Word for word, restate the lines that run from the line containing "Open the Instagram" to the last line of the records below.

● **Records for the task**:
####################

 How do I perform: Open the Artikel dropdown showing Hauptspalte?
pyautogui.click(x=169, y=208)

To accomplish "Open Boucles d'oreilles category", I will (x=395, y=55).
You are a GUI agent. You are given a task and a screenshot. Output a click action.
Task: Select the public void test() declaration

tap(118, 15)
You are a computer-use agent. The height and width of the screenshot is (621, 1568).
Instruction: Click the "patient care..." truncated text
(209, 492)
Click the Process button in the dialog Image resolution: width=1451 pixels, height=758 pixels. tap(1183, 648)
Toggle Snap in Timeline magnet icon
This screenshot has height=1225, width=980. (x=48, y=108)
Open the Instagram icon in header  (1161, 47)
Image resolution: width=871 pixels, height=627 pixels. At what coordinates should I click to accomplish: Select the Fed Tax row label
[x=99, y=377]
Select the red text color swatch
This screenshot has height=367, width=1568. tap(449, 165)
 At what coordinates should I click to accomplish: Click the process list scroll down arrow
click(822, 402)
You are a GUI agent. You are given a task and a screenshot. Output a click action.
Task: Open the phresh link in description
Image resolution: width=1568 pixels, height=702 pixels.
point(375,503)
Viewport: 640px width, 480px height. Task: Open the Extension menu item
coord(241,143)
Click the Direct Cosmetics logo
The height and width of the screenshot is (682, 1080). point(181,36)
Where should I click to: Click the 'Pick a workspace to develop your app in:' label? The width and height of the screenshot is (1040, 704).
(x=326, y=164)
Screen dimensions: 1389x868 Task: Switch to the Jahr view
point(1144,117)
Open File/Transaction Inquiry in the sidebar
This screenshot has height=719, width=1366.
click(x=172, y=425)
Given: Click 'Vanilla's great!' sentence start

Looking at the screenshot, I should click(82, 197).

####################

● **Answer to this task**:
Open the Instagram icon in header  (1161, 47)
Image resolution: width=871 pixels, height=627 pixels. At what coordinates should I click to accomplish: Select the Fed Tax row label
[x=99, y=377]
Select the red text color swatch
This screenshot has height=367, width=1568. tap(449, 165)
 At what coordinates should I click to accomplish: Click the process list scroll down arrow
click(822, 402)
You are a GUI agent. You are given a task and a screenshot. Output a click action.
Task: Open the phresh link in description
Image resolution: width=1568 pixels, height=702 pixels.
point(375,503)
Viewport: 640px width, 480px height. Task: Open the Extension menu item
coord(241,143)
Click the Direct Cosmetics logo
The height and width of the screenshot is (682, 1080). point(181,36)
Where should I click to: Click the 'Pick a workspace to develop your app in:' label? The width and height of the screenshot is (1040, 704).
(x=326, y=164)
Screen dimensions: 1389x868 Task: Switch to the Jahr view
point(1144,117)
Open File/Transaction Inquiry in the sidebar
This screenshot has height=719, width=1366.
click(x=172, y=425)
Given: Click 'Vanilla's great!' sentence start

Looking at the screenshot, I should click(82, 197).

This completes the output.